Here is why they are probably wrong:
Pessimists usually are. History is strewn with many more recession warnings than recessions.
The housing bubble is not the same as the tech-stock bubble. Even if homeowners overpaid, most won't dump houses on the market the way they dumped Global Crossing shares. They need them to live in.
Yes, home prices are flattening. Yes, some speculators will get burned. Yes, home equity available to back consumer spending will shrink. But if the nation could survive terrorist attacks and the evaporation of $7 trillion in 1990s stock wealth with only a mild recession in 2001, surely it can get past an orderly softening in home prices without any recession.
Consumers, though stretched, are better off than you think.
The scary charts of ballooning personal debt neglect to show that interest rates on the debt are lower than they have been in decades. Household debt service - monthly interest and principal payments - has risen much more slowly. It's at record levels, but as a percentage of income it isn't much higher than it was three years ago, according to the Federal Reserve.
Official measures of consumer savings also paint a gloomier-than-deserved picture. The "negative savings rate" you hear about doesn't count hundreds of billions of dollars in pension income, capital gains and inheritances. How anybody can draw conclusions about household saving without including them is beyond me.

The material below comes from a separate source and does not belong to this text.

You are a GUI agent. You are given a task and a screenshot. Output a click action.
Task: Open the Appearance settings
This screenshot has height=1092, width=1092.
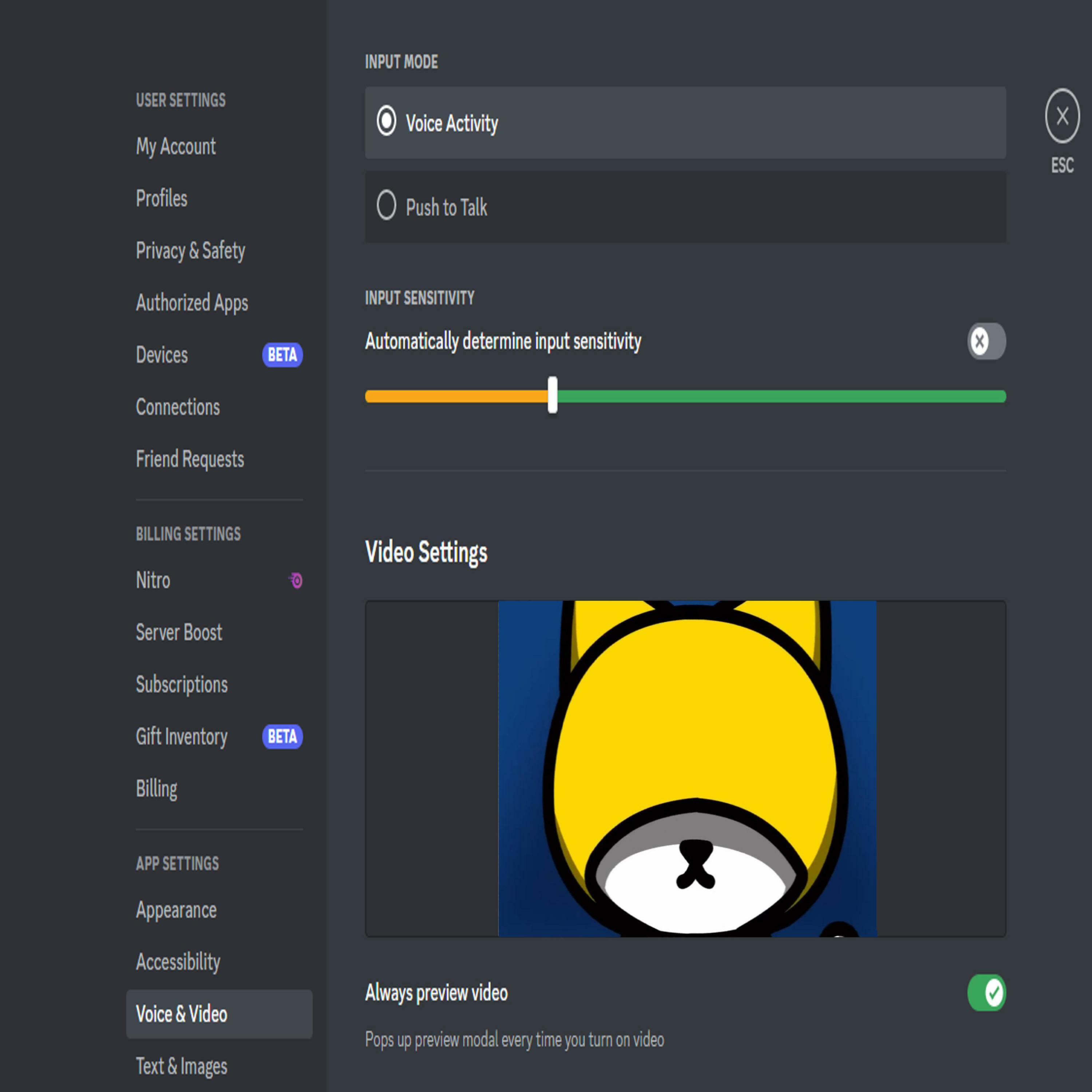point(176,910)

The country doesn't need as much oil as it once did to create growth. In 1980, U.S. petroleum purchases came to 8 percent of gross domestic product, according to the Energy Department. Last year, it was in the 4 percent range. That means high gas prices, while a pocketbook shock, are less likely to push the economy into a downturn.
Technology efficiencies make recessions less likely.
A traditional recession trigger was the inventory glut, which occurred when factory managers overestimated demand. By the time they realized customers weren't buying, they had to lay off employees to work down excess stocks, which converted what might have been a mild slowdown into something worse.
Now everything is linked by computers. The cash register at Home Depot talks to the Black & Decker factory, meaning manufacturers can tune production with consumer needs without traumatic jolts. At the same time, service businesses make up a bigger piece of the economy than ever, which also reduces the odds of overproduction. It's hard to have an inventory glut of haircuts.
This is a big reason that the country has had only two recessions since 1982.
Banks are fine. Another recession trigger is the credit drought, when bank balance sheets deteriorate, regulators get goosey and loans are hard to get at any rate. A credit drought helped produce the recession of 1990, but there is no sign of one now.
Mortgage delinquencies and foreclosures will surely rise as housing cools off. But not enough to cause big problems.
Long-term interest rates are still low. According to Bankrate.com, you can get a 30-year mortgage for 6.1 percent. That's only about a percentage point higher than when rates reached their lows in 2003.
The world economy is healthier than it has been in years. I'm not sure I agree with Morgan Stanley economist Richard Berner, who wrote last week that global growth could "sustainably boost U.S. net exports for the first time in two decades" and spur a comeback in business investment. But it should bolster exports somewhat and diminish odds of a downturn.
The most likely scenario is more of what we've seen recently: mediocre job creation, a housing slump and moderating growth. But no recession.